Ich halte die Lage des heutigen Tages und den Inhalt des Paktes fest
und jeder kann beurteilen, ob ein Schritt vorwärts (Tusk: Durchbruch, aber keine Wunderlösung) auf eine wirkliche Lösung gemacht worden ist, geschweige denn damit eine Lösung des Problems „Flüchtlinge und Europa, Flüchtlinge und Deutschland“ erreicht werden kann:

1. In Syrien stehen Tausende vergebens vor der türkischen Grenze und in mindestens 2 Städten sind die Bewohner ohne Versorgung eingeschlossen und müssen total hungern oder Gras fressen. Wie es mit dem momentanen Waffenstillstand und mit Friedens- Verhandlungen weitergeht, weiss niemand.
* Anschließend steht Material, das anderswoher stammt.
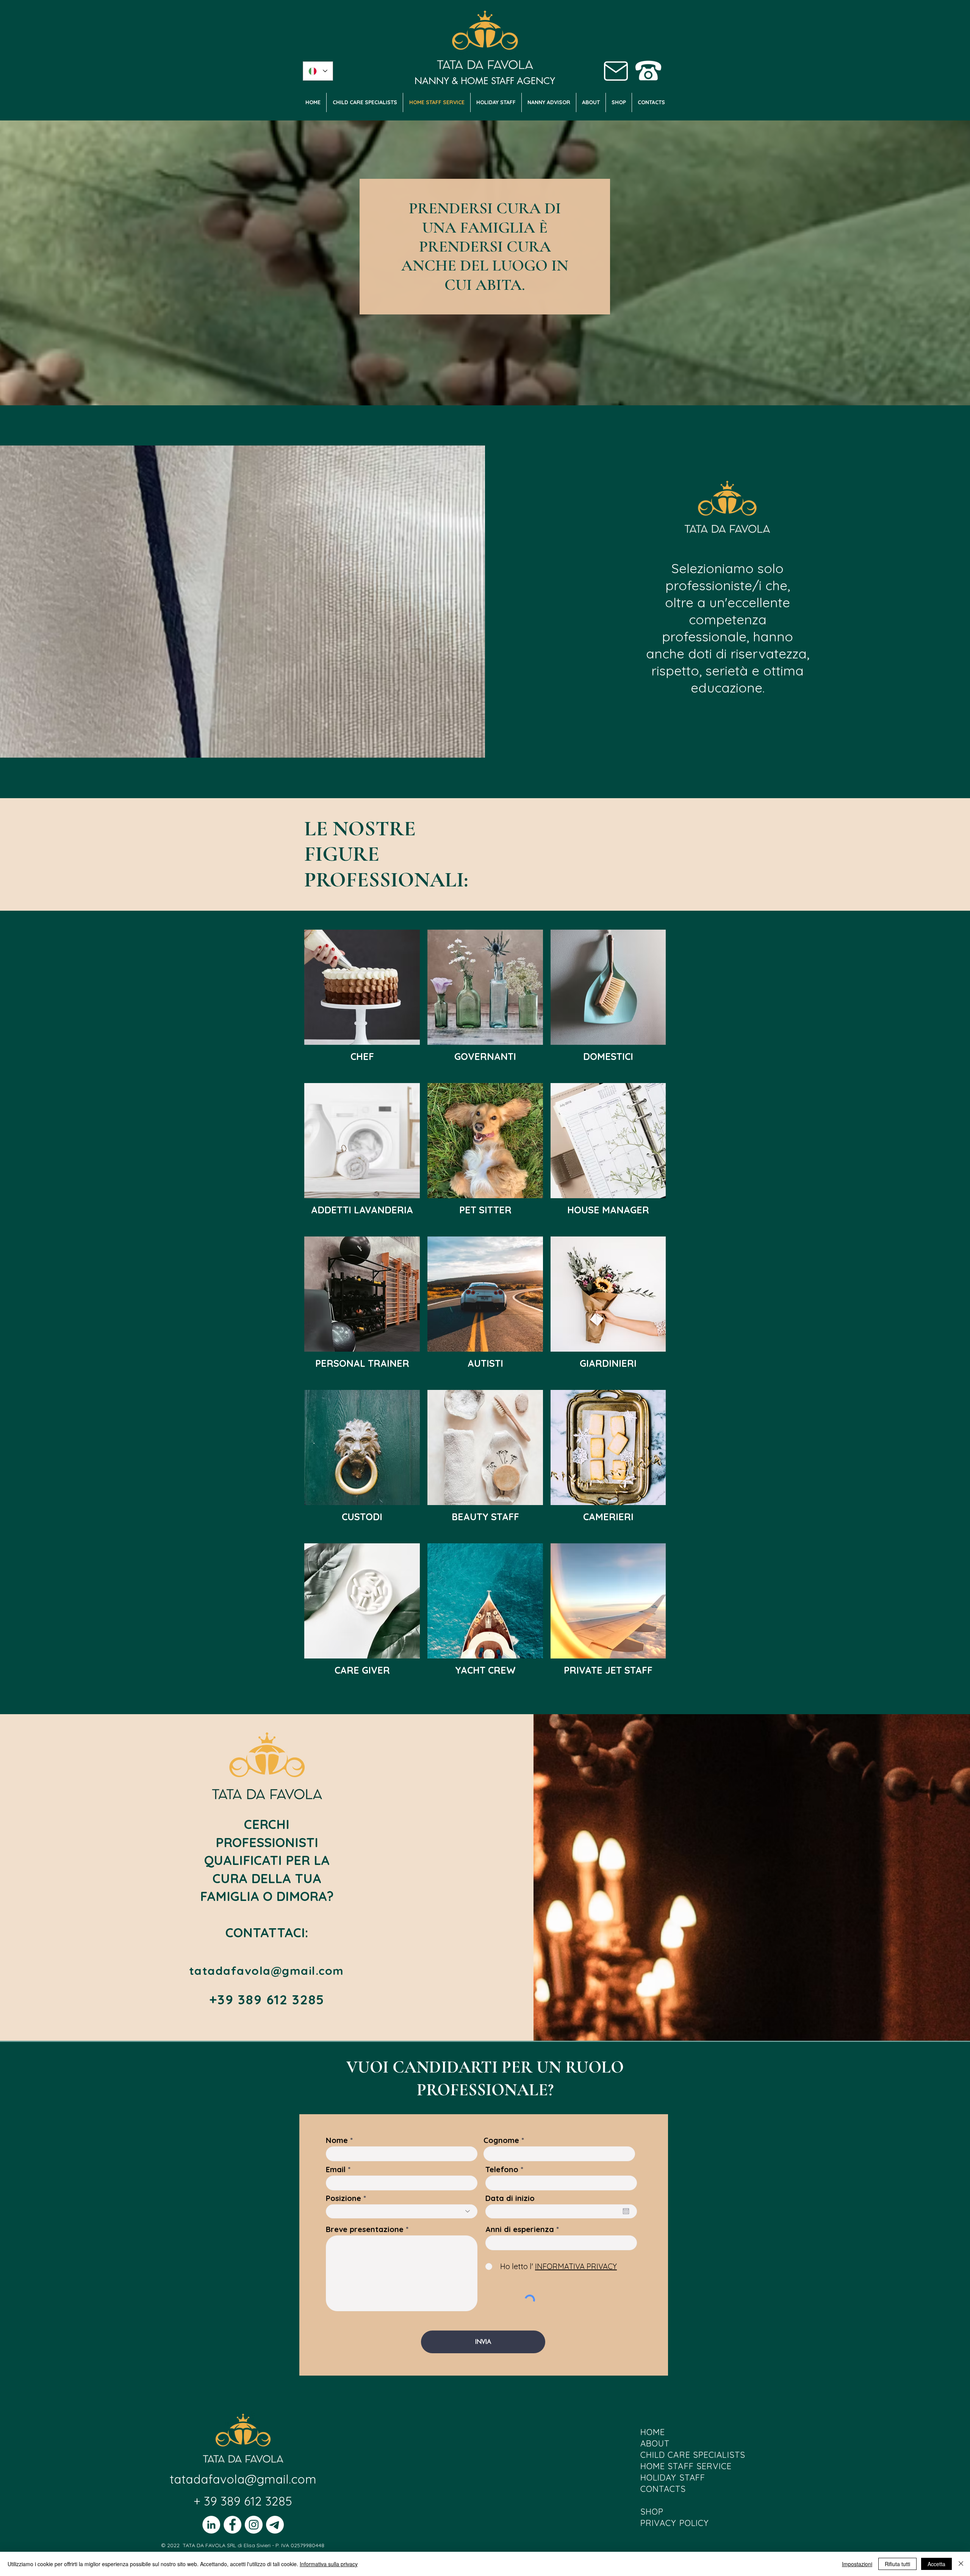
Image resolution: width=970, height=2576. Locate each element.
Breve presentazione (365, 2229)
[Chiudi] (960, 2564)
2. In der Türkei befinden sich etwa 2 1/2 Millionen Flüchtlinge und die Kurden werden von Herrn Erdogan bombardiert bzw. mit Panzern angegriffen (auch jenseits der türkischen Grenze). Ganze Stadtviertel stehen unter einem totalen Ausgehverbot, Leichen können nicht geholt und bestattet werden.
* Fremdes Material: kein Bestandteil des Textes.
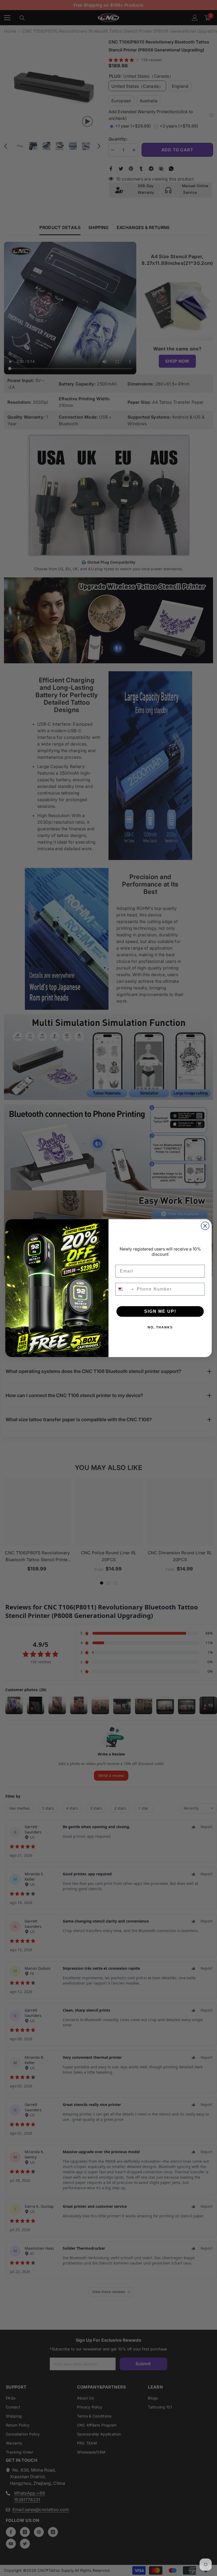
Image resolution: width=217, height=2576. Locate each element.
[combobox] (125, 1289)
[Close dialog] (205, 1226)
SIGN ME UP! (160, 1311)
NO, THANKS (160, 1327)
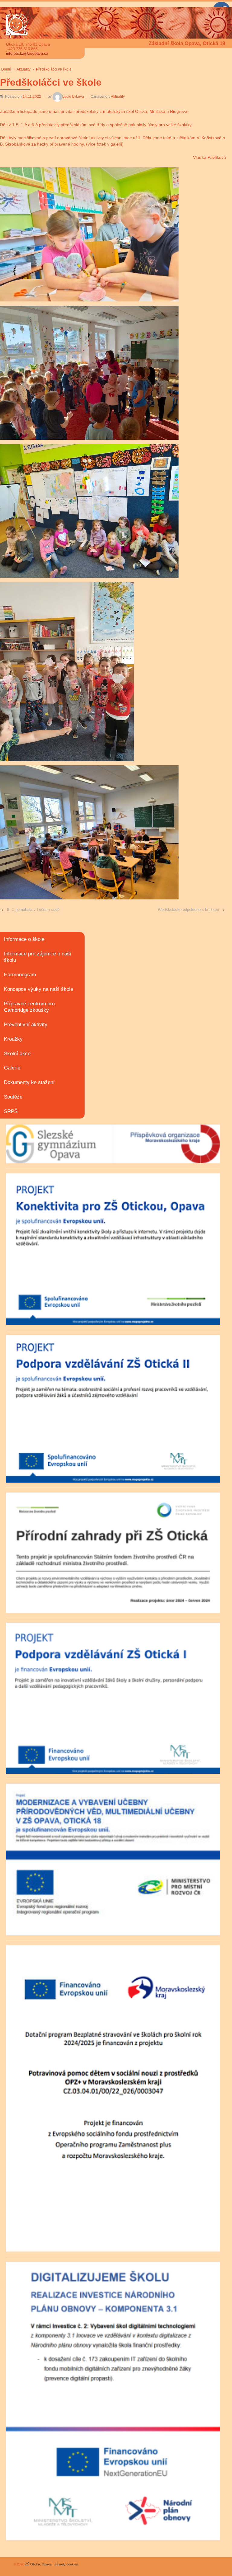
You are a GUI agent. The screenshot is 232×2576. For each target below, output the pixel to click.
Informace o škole (24, 939)
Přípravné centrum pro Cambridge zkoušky (29, 1007)
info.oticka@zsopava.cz (27, 53)
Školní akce (17, 1053)
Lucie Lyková (73, 96)
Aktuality (24, 69)
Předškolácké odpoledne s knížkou (188, 909)
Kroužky (13, 1039)
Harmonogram (20, 975)
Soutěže (13, 1097)
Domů (6, 69)
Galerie (12, 1068)
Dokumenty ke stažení (29, 1082)
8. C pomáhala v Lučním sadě (33, 909)
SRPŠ (11, 1111)
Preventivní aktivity (25, 1024)
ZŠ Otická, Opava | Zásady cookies (51, 2564)
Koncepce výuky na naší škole (38, 989)
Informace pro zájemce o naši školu (37, 957)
3. In dem äusserst unstabilen, ja chaotischen Libyen sind 500.000 Menschen laut Aussage des UNO-Kommissariats für Flüchtlinge unmittelbar vor der Flucht (also nach Italien).
4. In Griechenland (Inseln und Festland) halten sich etwa 47.600 Flüchtlinge unter schlechten Bedingungen auf und wollen weg – etwa 10.000 harren in Indumani vor der mazedonischen Grenze im Schlamm aus und werden jetzt aufgefordert, in angeblich bessere Unterkünfte ins Innere Griechenlands zurückzukehren.
-Sie alle werden in den gestrigen Pakt nicht eingeschlossen. Auch UNHCR ist ratlos, kann nur zu besserer Versorgung auffordern.
-Die sogenannte West-Balkan-Route (Mazedonien, ehemalige jugoslawische Staaten, Ungarn, Österreich) bleibt versperrt.

Neu ist nun:
5. Ab 20.3. sollen mit dem Inkrafttreten des Paktes EU – Türkei alle Flüchtlinge, die aus der Türkei ohne offizielle Erlaubnis und ohne offiziellen Transport – also „illegal“ – ausreisen, in die Türkei zurückgebracht werden und sind dann von jeder späteren legalen Ausreise ausgeschlossen. Die Türkei muss sie vereinbarungsgemäß zurücknehmen (Wer registriert das?)-
dafür darf dann für jeden Syrer ein anderer Syrer legal – nur Syrer! – per Flug direkt in ein EU-Land ausreisen.
Damit werde „den Schleppern und Schleusern das Handwerk gelegt“.
6. Wohin in der EU diese „legalen“ Syrer reisen dürfen, wer sie aufnimmt – das ist der Freiwilligkeit eines jeden EU-Landes überlassen.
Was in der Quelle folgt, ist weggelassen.